Die Lage der Hazaras seit dem Sturz des Taliban-Regimes Ende 2001:

Nach dem Sturz des Taliban-Regimes wurde, Ende 2001, in einer Konferenz in Bonn festgelegt, dass alle Ethnien Afghanistans, einschließlich die Hazaras an der staatlichen Macht beteiligen werden müssen. So haben die Hazaras und andere Schiitische Gruppen seit Ende 2001 im afghanischen Staat einen Stellvertretenden Staatspräsidenten, fünf Ministerposten und jeweils einen Stellvertretenden Minister im Staatssicherheits- Verteidigungs- und Innenministerium. Außerdem haben sie mehrere Schlüsselpräsidien in diesen Ministerien. Der Stellvertreter Armee-Chef ist derzeit kommt aus der Reihe der Hazaras namens General Morad Ali Morad. General Morad hat weitgehende Befehlsbefugnisse und er befehligt derzeit die Kriege gegen die Taliban in verschiedenen Provinzen wie Kunduz, Baghlan, Helmand. Die Hazara-Parteien, allen voran die Hezb-e Wahdat, kontrollieren derzeit die Hauptsiedlungsgebiete der Hazaras als Teil der staatlichen Macht.

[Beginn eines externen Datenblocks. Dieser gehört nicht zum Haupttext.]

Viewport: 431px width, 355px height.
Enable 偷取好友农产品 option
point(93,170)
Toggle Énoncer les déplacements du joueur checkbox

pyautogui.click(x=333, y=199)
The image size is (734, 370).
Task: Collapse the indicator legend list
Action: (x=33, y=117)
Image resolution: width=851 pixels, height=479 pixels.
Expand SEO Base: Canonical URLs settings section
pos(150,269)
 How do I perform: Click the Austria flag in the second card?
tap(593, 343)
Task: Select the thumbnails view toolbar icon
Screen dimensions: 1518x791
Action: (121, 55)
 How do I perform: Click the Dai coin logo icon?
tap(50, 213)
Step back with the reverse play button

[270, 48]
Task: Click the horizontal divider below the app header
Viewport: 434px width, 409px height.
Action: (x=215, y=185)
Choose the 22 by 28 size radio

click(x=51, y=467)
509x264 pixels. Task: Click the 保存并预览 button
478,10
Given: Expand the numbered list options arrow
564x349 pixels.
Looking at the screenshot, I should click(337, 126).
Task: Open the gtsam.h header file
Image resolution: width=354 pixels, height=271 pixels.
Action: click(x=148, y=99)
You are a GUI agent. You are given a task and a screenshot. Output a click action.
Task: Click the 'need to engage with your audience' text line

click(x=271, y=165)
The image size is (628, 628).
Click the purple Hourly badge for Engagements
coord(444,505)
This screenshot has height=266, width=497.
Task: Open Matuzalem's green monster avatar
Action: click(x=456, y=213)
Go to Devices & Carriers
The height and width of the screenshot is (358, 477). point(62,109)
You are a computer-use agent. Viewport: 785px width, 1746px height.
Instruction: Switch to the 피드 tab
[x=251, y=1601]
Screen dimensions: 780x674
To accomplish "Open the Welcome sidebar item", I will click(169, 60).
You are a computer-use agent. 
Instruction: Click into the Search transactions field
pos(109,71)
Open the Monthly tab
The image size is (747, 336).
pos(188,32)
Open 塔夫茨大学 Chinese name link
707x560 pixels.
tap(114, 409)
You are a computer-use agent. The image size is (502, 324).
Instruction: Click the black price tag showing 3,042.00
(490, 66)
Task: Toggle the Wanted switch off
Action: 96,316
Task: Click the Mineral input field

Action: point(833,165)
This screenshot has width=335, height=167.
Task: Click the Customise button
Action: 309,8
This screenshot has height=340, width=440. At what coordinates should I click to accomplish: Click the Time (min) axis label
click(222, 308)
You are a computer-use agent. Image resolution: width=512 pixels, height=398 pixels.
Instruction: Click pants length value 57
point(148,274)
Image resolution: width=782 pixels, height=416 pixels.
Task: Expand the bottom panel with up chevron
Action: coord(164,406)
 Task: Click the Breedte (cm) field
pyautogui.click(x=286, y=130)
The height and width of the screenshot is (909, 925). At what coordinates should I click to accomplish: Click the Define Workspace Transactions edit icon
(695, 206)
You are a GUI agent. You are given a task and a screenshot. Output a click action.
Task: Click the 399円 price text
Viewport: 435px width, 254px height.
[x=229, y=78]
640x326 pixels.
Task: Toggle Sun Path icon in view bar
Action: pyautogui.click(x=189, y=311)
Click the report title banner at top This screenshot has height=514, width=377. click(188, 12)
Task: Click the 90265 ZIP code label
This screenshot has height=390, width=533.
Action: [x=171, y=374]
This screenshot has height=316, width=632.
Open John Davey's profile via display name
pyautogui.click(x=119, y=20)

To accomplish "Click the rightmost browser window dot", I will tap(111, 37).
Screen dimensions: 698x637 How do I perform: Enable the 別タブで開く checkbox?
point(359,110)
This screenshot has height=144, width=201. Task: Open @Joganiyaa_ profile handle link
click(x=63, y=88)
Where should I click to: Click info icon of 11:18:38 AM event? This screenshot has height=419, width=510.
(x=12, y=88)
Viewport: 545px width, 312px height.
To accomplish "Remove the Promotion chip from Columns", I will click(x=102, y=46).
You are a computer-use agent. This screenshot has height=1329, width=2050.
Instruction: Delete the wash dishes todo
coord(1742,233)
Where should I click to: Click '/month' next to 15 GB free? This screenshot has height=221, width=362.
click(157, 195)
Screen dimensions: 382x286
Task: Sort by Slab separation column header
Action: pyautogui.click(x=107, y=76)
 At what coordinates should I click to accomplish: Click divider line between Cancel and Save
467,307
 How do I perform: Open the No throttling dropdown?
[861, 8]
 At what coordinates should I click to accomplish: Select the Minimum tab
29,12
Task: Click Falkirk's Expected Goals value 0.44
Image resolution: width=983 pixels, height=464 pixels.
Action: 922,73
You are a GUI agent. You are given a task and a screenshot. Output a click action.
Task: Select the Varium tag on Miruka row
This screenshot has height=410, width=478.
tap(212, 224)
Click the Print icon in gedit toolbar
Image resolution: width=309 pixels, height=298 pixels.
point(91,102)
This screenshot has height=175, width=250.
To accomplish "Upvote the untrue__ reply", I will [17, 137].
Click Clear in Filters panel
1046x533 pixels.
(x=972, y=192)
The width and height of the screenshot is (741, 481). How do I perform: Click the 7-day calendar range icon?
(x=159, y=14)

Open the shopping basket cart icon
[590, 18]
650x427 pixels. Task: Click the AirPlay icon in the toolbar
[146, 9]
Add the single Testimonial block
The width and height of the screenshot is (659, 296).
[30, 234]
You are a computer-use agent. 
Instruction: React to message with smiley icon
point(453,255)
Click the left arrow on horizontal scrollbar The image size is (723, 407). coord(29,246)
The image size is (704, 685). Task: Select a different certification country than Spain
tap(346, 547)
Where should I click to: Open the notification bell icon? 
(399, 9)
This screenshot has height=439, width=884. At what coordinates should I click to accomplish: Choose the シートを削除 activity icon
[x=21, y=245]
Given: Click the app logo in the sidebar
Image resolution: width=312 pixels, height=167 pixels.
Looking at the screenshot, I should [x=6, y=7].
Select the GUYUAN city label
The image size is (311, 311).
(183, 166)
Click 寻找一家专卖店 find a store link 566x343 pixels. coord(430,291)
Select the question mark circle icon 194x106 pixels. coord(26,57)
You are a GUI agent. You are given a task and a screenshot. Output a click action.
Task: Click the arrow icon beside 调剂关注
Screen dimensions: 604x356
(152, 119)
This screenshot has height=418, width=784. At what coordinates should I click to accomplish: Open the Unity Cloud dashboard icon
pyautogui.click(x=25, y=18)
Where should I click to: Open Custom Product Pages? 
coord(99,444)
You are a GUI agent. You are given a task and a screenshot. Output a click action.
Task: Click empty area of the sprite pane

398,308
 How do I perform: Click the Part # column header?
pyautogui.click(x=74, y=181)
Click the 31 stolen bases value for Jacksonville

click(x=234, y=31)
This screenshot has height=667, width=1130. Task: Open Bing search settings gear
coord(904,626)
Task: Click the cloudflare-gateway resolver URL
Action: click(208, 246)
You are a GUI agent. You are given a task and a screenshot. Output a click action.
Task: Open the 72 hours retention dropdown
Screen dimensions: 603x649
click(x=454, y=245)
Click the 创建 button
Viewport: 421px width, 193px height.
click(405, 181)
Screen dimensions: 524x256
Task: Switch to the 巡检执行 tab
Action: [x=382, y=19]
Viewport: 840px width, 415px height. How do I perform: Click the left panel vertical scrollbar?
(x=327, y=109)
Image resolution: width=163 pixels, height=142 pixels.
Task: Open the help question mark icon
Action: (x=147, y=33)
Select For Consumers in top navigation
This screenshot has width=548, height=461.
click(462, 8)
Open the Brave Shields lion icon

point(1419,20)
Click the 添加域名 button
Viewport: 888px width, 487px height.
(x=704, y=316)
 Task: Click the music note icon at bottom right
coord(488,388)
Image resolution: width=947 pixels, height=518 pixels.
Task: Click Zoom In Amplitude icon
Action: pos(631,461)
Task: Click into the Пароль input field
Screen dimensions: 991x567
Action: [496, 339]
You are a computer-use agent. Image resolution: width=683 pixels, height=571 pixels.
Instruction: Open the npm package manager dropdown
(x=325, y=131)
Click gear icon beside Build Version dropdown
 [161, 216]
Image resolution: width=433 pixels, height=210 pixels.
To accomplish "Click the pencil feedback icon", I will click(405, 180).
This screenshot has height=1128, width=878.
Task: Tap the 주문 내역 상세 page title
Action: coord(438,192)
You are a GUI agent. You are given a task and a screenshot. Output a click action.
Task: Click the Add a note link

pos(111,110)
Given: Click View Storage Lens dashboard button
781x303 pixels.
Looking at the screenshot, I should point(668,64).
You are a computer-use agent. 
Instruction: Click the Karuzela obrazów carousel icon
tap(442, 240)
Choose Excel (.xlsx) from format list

Diese Gebiete sind: Bamiyan, Daykundi, die Distrikte Jaghuri, Malistan, Nawur, Jaghatu, Teile von Qarabagh usw.) in der Provinz Ghazni, Die Hazara-Wohnbezirke in Mazar-e Sharif und einige Distrikte der Provinzen Samangan, wie Dara-e Suf, Hazara-Siedlungsgebiete in der Provinz Sara-e Pul und in der Provinz Balkh, sowie die von Hazara bewohnten Distrikte und Dörfer in der Provinz Maidan Wardak, vor allem Hessa-i-Awal-i Behsud, Behsud-i Markazi und Daymirdad. Die Hazaras sind in Kabul im politisch-kulturellen Leben und im Bildungs- und Wirtschaftsbereich maßgebend vertreten. Die Hazaras besitzen mehrere Fernsehsendungen und haben dutzende Privatuniversitäten und Institute im Lande. Die Hazaras stellen in den staatlichen Universitäten im Verhältnis zu ihrer Anzahl mehr Studenten als jede andere Ethnie des Landes; weil sie durch ihre leidgeprüfte Geschichte die derzeitige Möglich besser zu ihren Gunsten wahrnehmen. Die Hazaras und andere Schiiten haben in Großstädten wie in Kabul, Mazar-e Sharif und Herat eigene islamische Bildungsstädte für schiitische Islam-Lehre. Die Bildungsstädte werden vom Iran finanziert und mit Lehrkräften unterstützt. Die Hazaras als Schiiten dürfen zum ersten Mal in der Geschichte Afghanistans seit dem Sturz des Taliban-Regimes ungestört und in voller Umfang schiitischen Rituale, wie das wichtigste Feiertag, Ashura, den Gedenktag an den Märtyrertod Imam Husain, mit Prozession auch in den nicht schiitischen Bezirken in Kabul und Mazar-e Sharif und anderen Städten zelebrieren, ohne von den Sunniten gestört und lächerlich gemacht zu werden. Früher haben sie nur ihren Moscheen unter sich gefeiert. Ca. ein Drittel der Parlamentsabgeordneten in Kabul sind Hazaras bzw. Schiiten und sie sind wie die sunnitischen Abgeordneten gleichberechtigt am politischen Prozess beteiligt. Somit sind die Hazaras in der Staatsgewalt bzw. Staatsmacht maßgebend beteiligt. Sie waren bis zum Sturz des Taliban-Regimes im Jahre 2001 nie in diesem Ausmaß in Afghanistan an der staatlichen Macht beteiligt.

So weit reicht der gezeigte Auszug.